Он даже головы не поднял. Я схватила его за плечи и встряхнула.
– Мы отвезем сутры в Кардифф. Ты будешь охотиться на злыдней, которые там бродят, а я построю для тамошнего круга анклав Золотого Камня. Потом мы поедем дальше. Как и собирались.
Он слегка поморщился:
– Эль…
– Если не можешь предложить ничего другого, лучше заткнись, – перебила я. – Ты жив. Ты вышел из Шоломанчи. Далеко не каждый человек на это может надеяться – далеко не каждому в течение ста лет удавалось этого добиться. Поэтому, о чем бы ты ни думал, ты неправ, и все проблемы у тебя в голове. Тебе не на что жаловаться. Не пытайся себя похоронить. Ты жив – ну так и живи!

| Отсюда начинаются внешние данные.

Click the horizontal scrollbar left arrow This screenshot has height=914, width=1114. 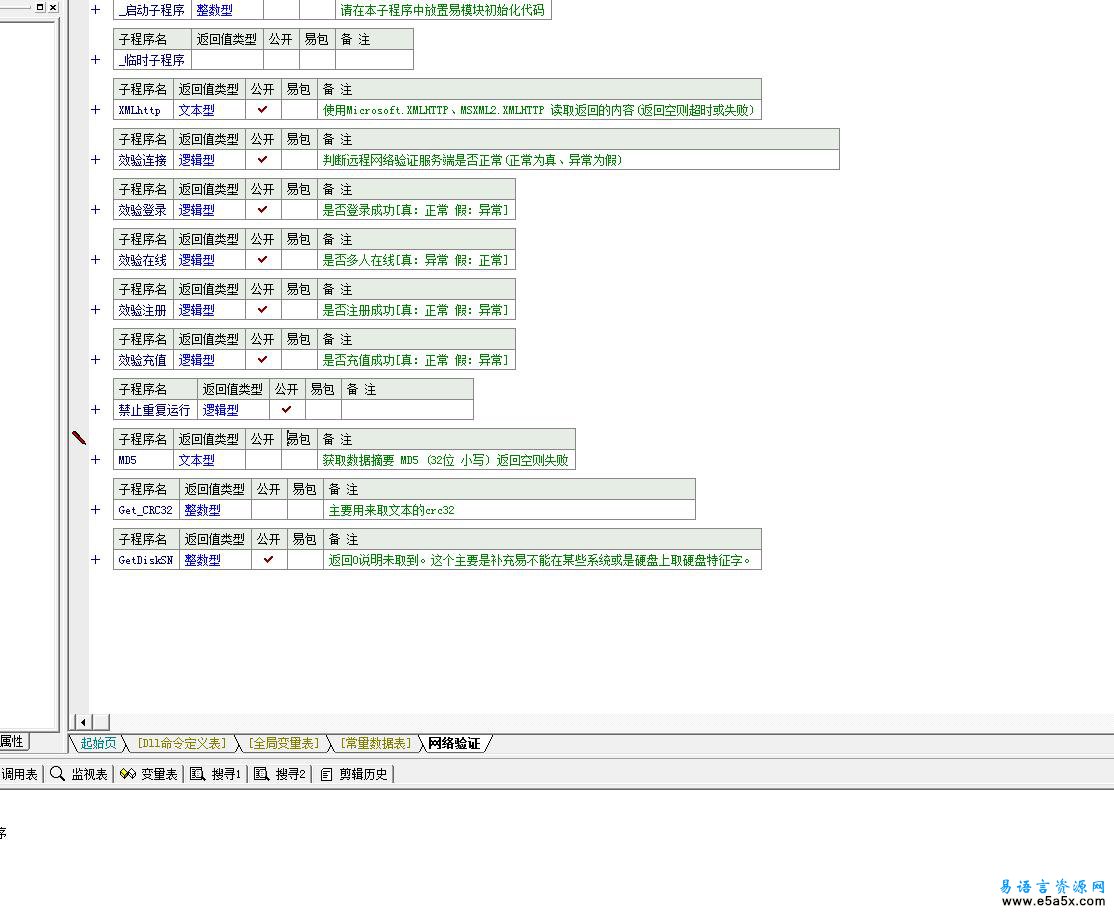pyautogui.click(x=82, y=722)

К концу я уже рычала от ярости, и он обнял меня, притянул к себе и уткнулся лицом мне в плечо. От него пахло потом, дымом и лесом; я обняла его, и он весь задрожал. Медленно, осторожно и неуверенно он поднял голову. Я затаила дыхание, ощутив прилив надежды, когда его теплые мягкие губы коснулись моей кожи. Он поцеловал меня в губы – едва прикоснувшись, очень робко, – но я не позволила ему остановиться на этом; я схватила Ориона за затылок и поцеловала сама, крепко, не отрываясь, насколько хватило дыхания, и тогда до него дошло. Он неистово целовал меня, скользя губами по подбородку, по щекам, по шее, как будто давно об этом мечтал и наконец дал себе волю. Он дернул тесемку на вороте, и я выпростала руки из рукавов, позволив платью съехать до пояса; Орион продолжал целовать меня, теперь уже между грудями, а я тем временем вытащила его футболку из джинсов, и мы прервались, только чтобы стянуть ее через голову.

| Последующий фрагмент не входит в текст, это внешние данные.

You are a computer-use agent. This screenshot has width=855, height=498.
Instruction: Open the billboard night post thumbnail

Я встала, и платье сползло окончательно. Орион поднялся, и мы снова принялись целоваться, пока я расстегивала и стягивала с него джинсы. Потом мы расстелили мое платье на густой траве, на солнышке, и легли вместе. Прижавшись к Ориону, такому теплому, я с трудом выговорила:
– Ты сволочь, я тебя чуть не убила.
Потому что мы могли заниматься этим, могли быть вместе, на солнце, в траве, вместо ужасов, которые он заставил нас обоих пережить. Орион издал сдавленный звук, нечто среднее между всхлипом и смешком, и сказал:
– Эль, я люблю тебя.
С ума сойти, он был жив, он был со мной. Мы все-таки выбрались из Шоломанчи.

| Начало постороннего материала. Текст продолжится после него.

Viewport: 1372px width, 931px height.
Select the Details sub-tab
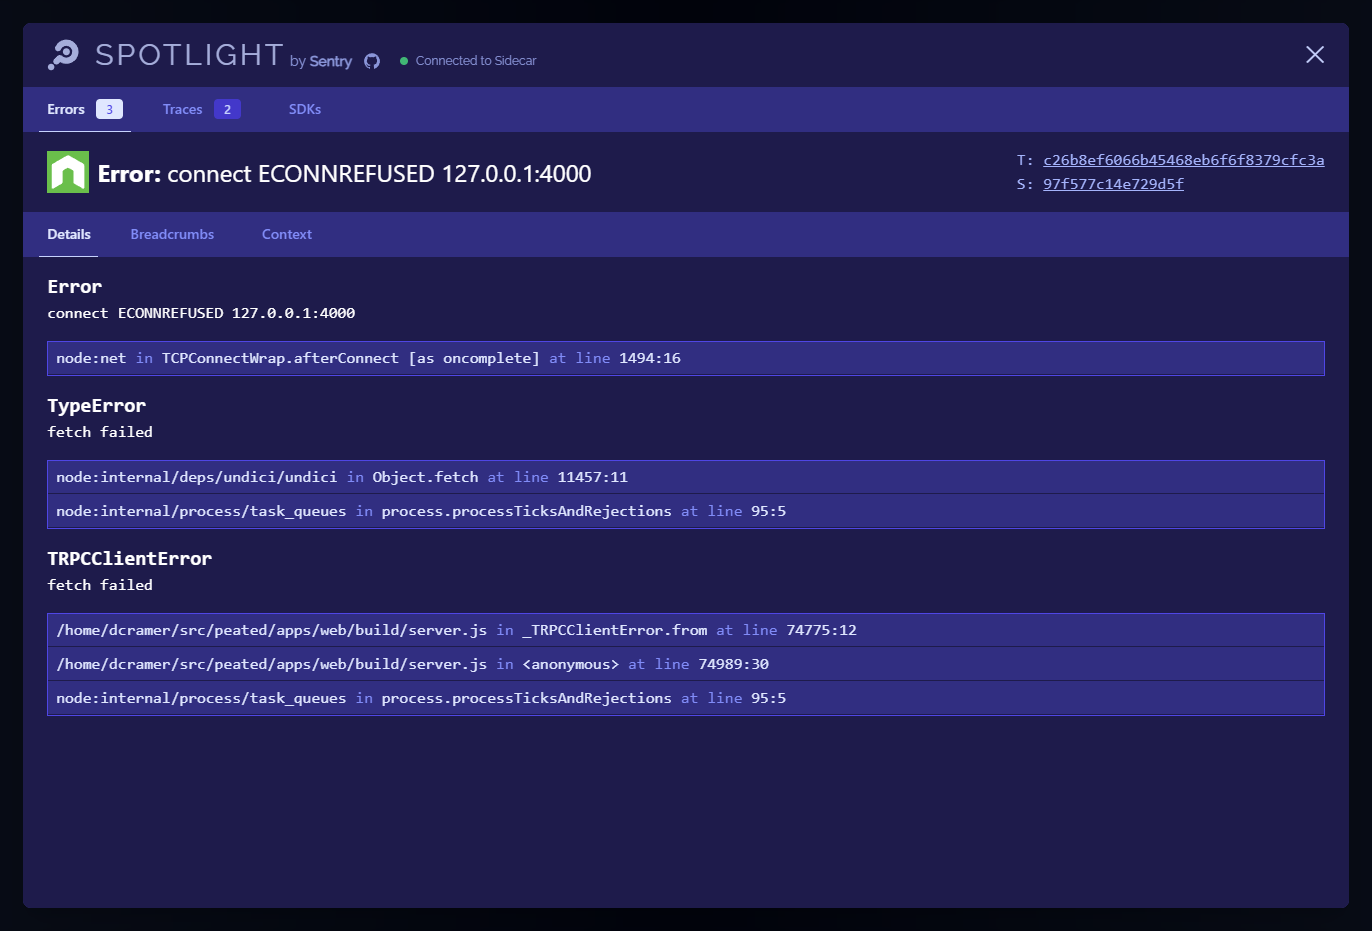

Когда мы вернулись к юрте, мама взглянула на меня с тревогой и сожалением. Нетрудно было догадаться, чем мы занимались – мы оба взмокли и блаженно улыбались, а мое платье нуждалось в стирке.
Но я простила ее, потому что она тревожилась за нас обоих; мама даже улыбнулась, когда я спросила, как она себя чувствует.